Head node fault tolerance
Head node fault tolerance is only available on customer-hosted clouds. Reach out to Anyscale support for info.
Ray Serve is resilient to process and worker node failures out of the box. However, Ray has a centralized component called the Global Control Store (GCS) running on the head node that stores its data in memory by default. If the head crashes or runs out of memory, this data is lost, so the cluster will go down with it and the service will not be able to serve traffic until the cluster is restarted.
To remedy this, enable head node fault tolerance for your service by configuring external storage for the Ray GCS. With head node fault tolerance enabled, the service will continue to serve traffic from Serve replicas running on the worker nodes during head node recovery.
Provisioning GCS storage
In order to enable head node fault tolerance, you must set up a Redis-compatible external storage cluster. There are two ways to accomplish this:
- Automatic setup (recommended) will provision external storage and configure all services in a cloud to use it by default.
- Manual setup can be used for more fine-grained control.
You will pay an additional cost to the cloud provider for hosting the external storage cluster. Anyscale does not add an additional charge on top of this cost.
- On AWS, the MemoryDB cluster size is 2GiB with an additional replica, which costs ~$70/month.
- On GCP, the Memorystore cluster size is 5GiB with an additional replica, which costs ~$200/month.

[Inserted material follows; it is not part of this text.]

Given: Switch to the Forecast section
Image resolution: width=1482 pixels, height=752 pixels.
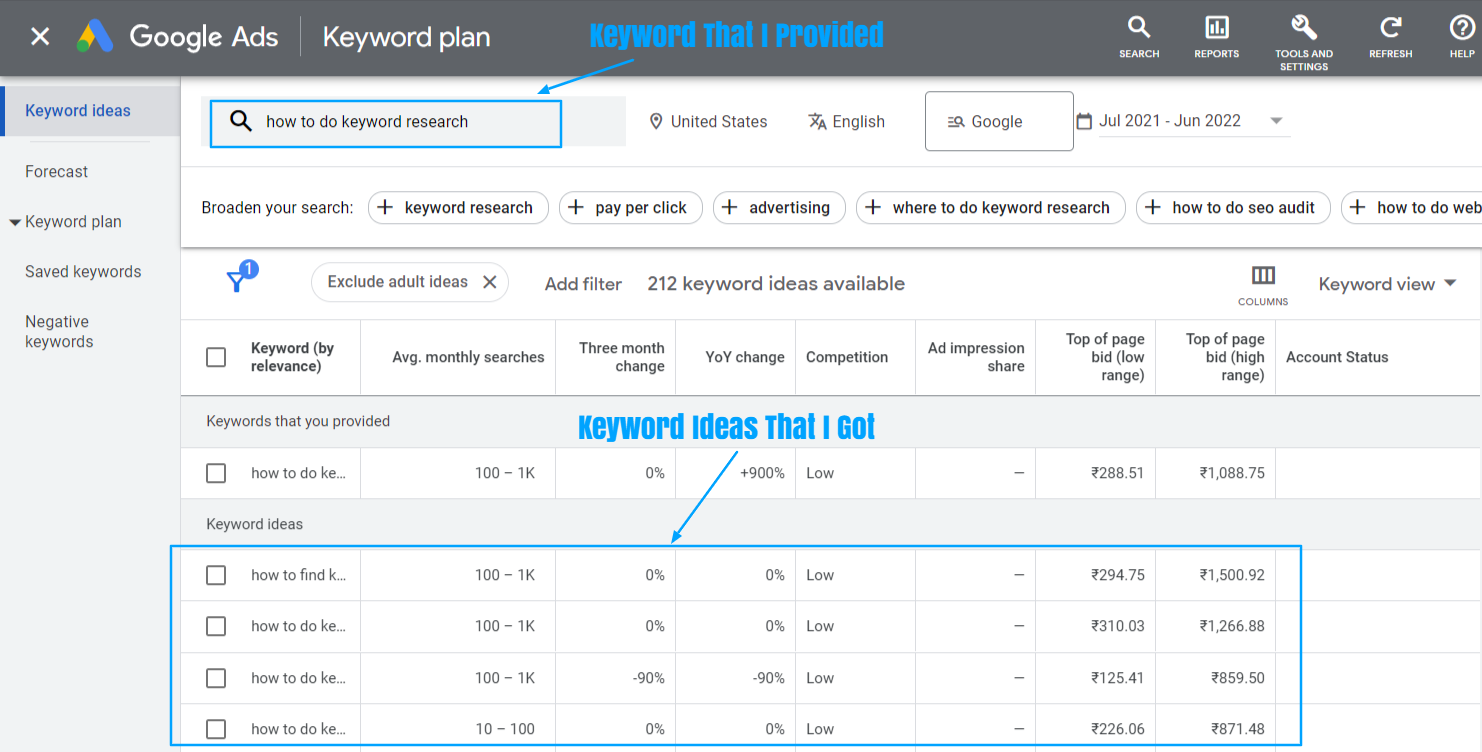Looking at the screenshot, I should pos(56,171).
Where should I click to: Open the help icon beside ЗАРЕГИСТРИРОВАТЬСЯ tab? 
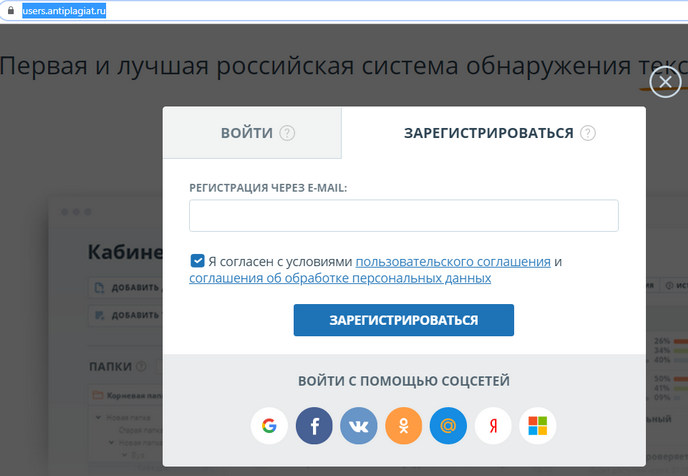(588, 133)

The Ray GCS only supports single shard Redis clusters (which might be replicated across multiple nodes), but does NOT support multi-shard clusters.
Automatic setup
To set a Redis-compatible external storage cluster as the default for all services in a cloud, utilize the cloud setup
or cloud register
CLI commands.
Find detailed instructions on this process in Overview of Anyscale Cloud.

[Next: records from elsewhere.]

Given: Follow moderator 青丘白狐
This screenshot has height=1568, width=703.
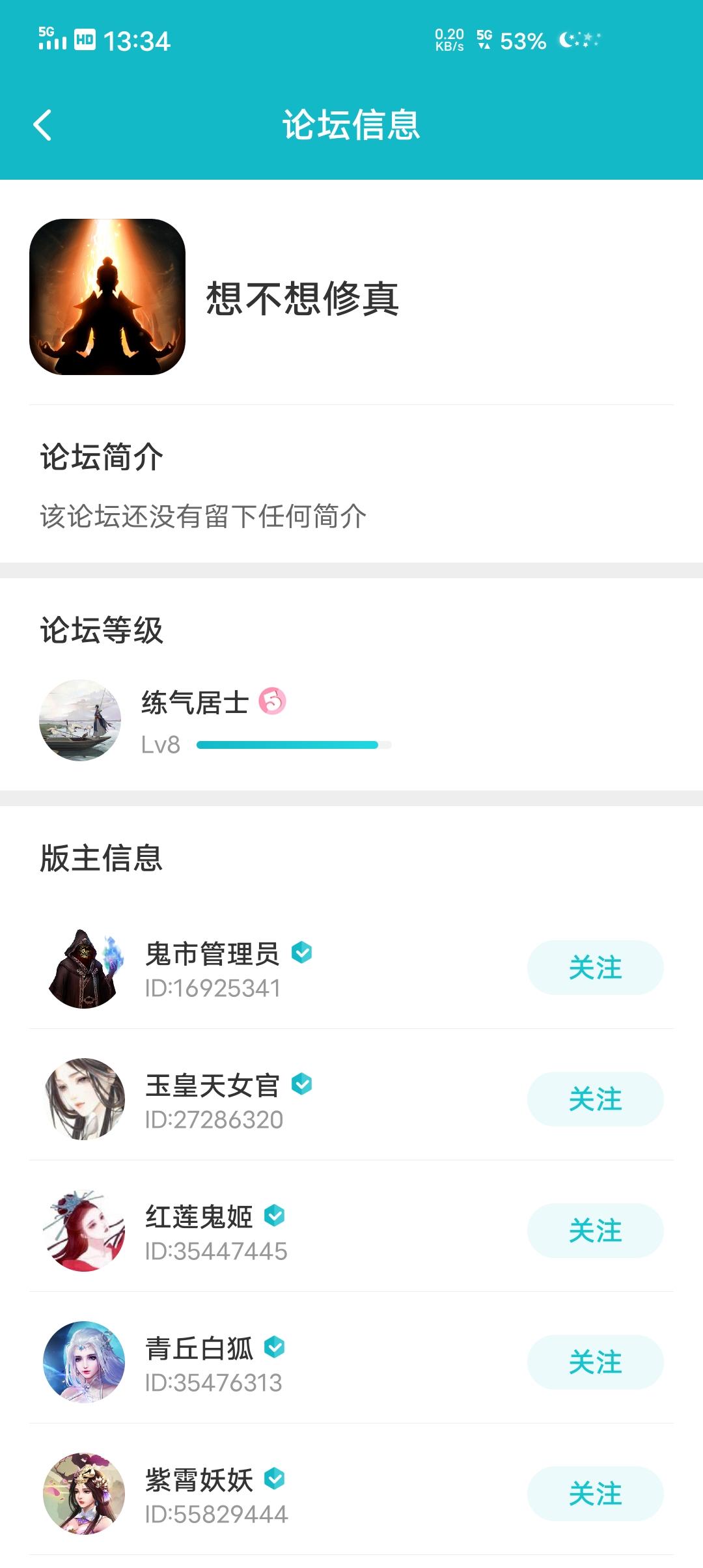Looking at the screenshot, I should click(595, 1362).
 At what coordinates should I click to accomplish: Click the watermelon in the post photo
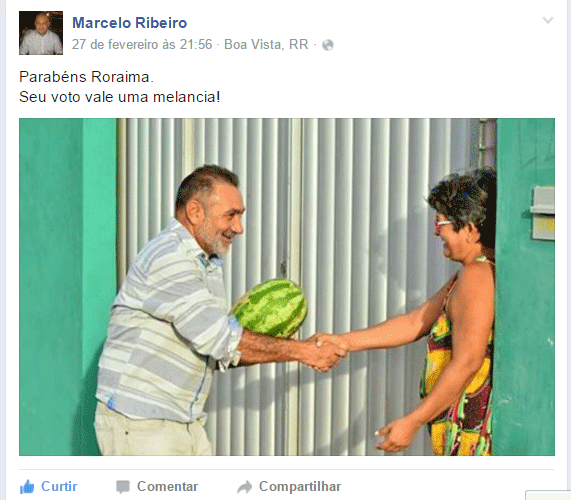click(x=270, y=308)
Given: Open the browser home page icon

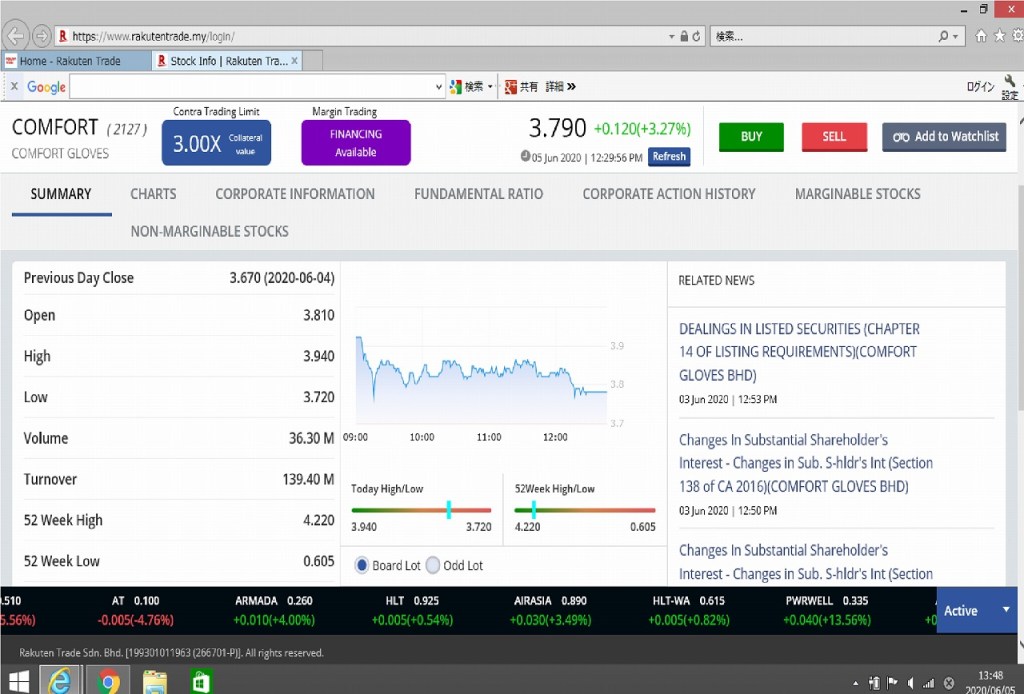Looking at the screenshot, I should tap(981, 36).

After provisioning the Redis-compatible cluster, the RayGCSExternalStorageConfig parameter of the ServiceConfig will be configured to use it by default for all services in the cloud. You can override the RayGCSExternalStorageConfig field for each service to customize the behavior.
Manual setup
You can also manually provision and configure Redis-compatible external storage cluster. The supported storage solution varies by cloud provider:
- AWS: MemoryDB.
- GCP: Memorystore.
External storage requirements. Reach out to Anyscale support with additional questions:
- Must be in the same cloud region as your Anyscale cloud.
- Must be created inside the Anyscale-managed VPC using the Anyscale-managed security group (
anyscale-security-group
). - Must have at least 1 replica.
- TLS must be disabled for Memorystore on GCP.
- At least 1GiB of storage
- A 10-node service will initially require ~20 MiB of storage. Over time the usage for a cluster can increase to as much as 100 MiB.
Once the Redis-compatible cluster is provisioned, the RayGCSExternalStorageConfig config must be manually specified in the ServiceConfig to enable head node fault tolerance.